Volume 3 Supplement 7

Genetic Analysis Workshop 16

Open Access

Comparison of univariate and multivariate linkage analysis of traits related to hypertension

  • Courtney Gray-McGuire1, 2,
  • Yeunjoo Song1,
  • Nathan J Morris1 and
  • Catherine M Stein1Email author
BMC Proceedings20093(Suppl 7):S99

DOI: 10.1186/1753-6561-3-S7-S99

Published: 15 December 2009

Abstract

Complex traits are often manifested by multiple correlated traits. One example of this is hypertension (HTN), which is measured on a continuous scale by systolic blood pressure (SBP). Predisposition to HTN is predicted by hyperlipidemia, characterized by elevated triglycerides (TG), low-density lipids (LDL), and high-density lipids (HDL). We hypothesized that the multivariate analysis of TG, LDL, and HDL would be more powerful for detecting HTN genes via linkage analysis compared with univariate analysis of SBP. We conducted linkage analysis of four chromosomal regions known to contain genes associated with HTN using SBP as a measure of HTN in univariate Haseman-Elston regression and using the correlated traits TG, LDL, and HDL in multivariate Haseman-Elston regression. All analyses were conducted using the Framingham Heart Study data. We found that multivariate linkage analysis was better able to detect chromosomal regions in which the angiotensinogen, angiotensin receptor, guanine nucleotide-binding protein 3, and prostaglandin I2 synthase genes reside. Univariate linkage analysis only detected the AGT gene. We conclude that multivariate analysis is appropriate for the analysis of multiple correlated phenotypes, and our findings suggest that it may yield new linkage signals undetected by univariate analysis.

Background

Many common diseases are characterized by several correlated factors. These may be the results of a battery of test scores or they may be series of serum lipid levels or anthropometric measures. It is likely that these correlated traits are influenced by common genes (pleiotropy) or at least genes in common pathways. Eaves et al. [1] point out that the covariance induced on a set of phenotypes segregating at one locus may differ from that induced by segregation at another locus, making the interpretation of univariate results quite difficult [2]. Additionally, the use of multivariate approaches can increase the power and precision of linkage estimates [3, 4] and can serve as a mechanism by which to control for multiple comparisons when there are several traits of interest [5].

Hypertension (HTN), defined by consistent, elevated blood pressure (systolic (SBP) and/or diastolic (DBP)) is an example of a multifactorial trait correlated with multiple other phenotypes. Certainly, environmental factors such as diet and exercise are important determinants of HTN, but the influence of genetic factors is also well supported. In fact, there are a small percentage of HTN cases with monogenic forms of the disease [6]. The results of several linkage and association studies of HTN and SBP have suggested candidate genes, including: angiotensinogen (AGT) [7], tumor necrosis factor receptor-2 (TNFR2) [8], endothelin-converting enzyme-1 (ECE1) [9], angiotensin receptor (AGTR1), beta-3 subunit of guanine nucleotide-binding protein (GNB3) [10], and prostaglandin I2 synthase (PTGIS) [11].

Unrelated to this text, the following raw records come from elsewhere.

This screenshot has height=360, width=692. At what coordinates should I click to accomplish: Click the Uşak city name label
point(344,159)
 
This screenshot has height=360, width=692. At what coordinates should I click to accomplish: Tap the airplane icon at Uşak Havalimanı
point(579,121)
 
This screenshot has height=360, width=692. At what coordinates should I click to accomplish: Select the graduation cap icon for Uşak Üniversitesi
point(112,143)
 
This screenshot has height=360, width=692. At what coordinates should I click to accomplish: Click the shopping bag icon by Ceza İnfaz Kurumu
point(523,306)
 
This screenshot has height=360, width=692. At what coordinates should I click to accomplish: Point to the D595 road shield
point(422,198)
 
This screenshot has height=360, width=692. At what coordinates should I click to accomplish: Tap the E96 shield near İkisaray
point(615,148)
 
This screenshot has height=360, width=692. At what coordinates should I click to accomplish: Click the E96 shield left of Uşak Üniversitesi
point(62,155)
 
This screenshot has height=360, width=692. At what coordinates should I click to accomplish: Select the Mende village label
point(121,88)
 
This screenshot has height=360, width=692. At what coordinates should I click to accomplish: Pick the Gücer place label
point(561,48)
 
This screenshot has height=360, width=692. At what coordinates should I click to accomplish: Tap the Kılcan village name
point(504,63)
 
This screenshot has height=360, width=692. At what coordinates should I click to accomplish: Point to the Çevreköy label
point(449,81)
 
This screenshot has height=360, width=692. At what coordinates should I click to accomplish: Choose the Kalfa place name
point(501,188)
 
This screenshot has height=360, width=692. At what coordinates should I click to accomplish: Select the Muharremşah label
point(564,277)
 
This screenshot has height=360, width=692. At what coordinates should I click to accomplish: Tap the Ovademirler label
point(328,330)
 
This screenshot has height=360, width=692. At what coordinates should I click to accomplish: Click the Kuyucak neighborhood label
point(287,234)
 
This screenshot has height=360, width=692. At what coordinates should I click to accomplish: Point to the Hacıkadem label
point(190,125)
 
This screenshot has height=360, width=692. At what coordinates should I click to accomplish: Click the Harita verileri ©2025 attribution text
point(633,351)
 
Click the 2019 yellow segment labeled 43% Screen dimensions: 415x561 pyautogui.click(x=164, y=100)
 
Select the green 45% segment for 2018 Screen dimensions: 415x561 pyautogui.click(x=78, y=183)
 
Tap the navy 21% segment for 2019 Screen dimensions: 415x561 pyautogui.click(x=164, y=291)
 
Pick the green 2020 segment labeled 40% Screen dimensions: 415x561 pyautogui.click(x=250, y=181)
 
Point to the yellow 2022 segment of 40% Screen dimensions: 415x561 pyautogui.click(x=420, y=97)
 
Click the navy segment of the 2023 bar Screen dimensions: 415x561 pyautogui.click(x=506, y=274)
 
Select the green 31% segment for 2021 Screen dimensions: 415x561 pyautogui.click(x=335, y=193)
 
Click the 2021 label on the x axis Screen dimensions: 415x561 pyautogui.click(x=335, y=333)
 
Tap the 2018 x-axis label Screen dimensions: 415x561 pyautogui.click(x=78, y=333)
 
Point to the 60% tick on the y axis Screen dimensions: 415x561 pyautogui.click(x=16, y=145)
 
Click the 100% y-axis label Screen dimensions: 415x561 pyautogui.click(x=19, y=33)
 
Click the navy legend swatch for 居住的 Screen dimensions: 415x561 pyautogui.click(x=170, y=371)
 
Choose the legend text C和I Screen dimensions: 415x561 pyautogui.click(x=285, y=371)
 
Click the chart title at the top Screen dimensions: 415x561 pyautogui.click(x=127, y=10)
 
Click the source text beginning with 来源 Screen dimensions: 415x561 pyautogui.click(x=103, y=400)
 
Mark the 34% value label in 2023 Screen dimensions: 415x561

This study compares a univariate and multivariate method for linkage analysis using a measure HTN, specifically SBP, and then a set of correlated phenotypes influencing SBP as examples and using the location of established candidate genes as our metric. It is our contention that by using information from multiple factors correlated with SBP levels and each other (rather than either the single continuous or dichotomous trait), we will be more effective in identifying regions of the genome previously demonstrated to be linked to SBP levels without as great a penalty for multiple testing.

Methods

Phenotype data

We analyzed the Framingham Heart Study data including observations for Original, Offspring, and Generation 3 cohorts as long as data for all the traits of interest were present. Data were obtained and used in compliance with the data use agreement and Case Western Reserve University Institutional Review Board approval. Low-density lipoprotein (LDL) values were derived using high-density lipoprotein (HDL) and total cholesterol values as required by the Friedewald equation. We used data from the last visit for the Original and Offspring cohorts where all variables of interest were measured. There was only one observation available for the Generation 3 cohort, so that is what we used. The choice of using the latest time point was made in an effort to obtain the most extreme values in our phenotypes of interest (because the study participants would be older).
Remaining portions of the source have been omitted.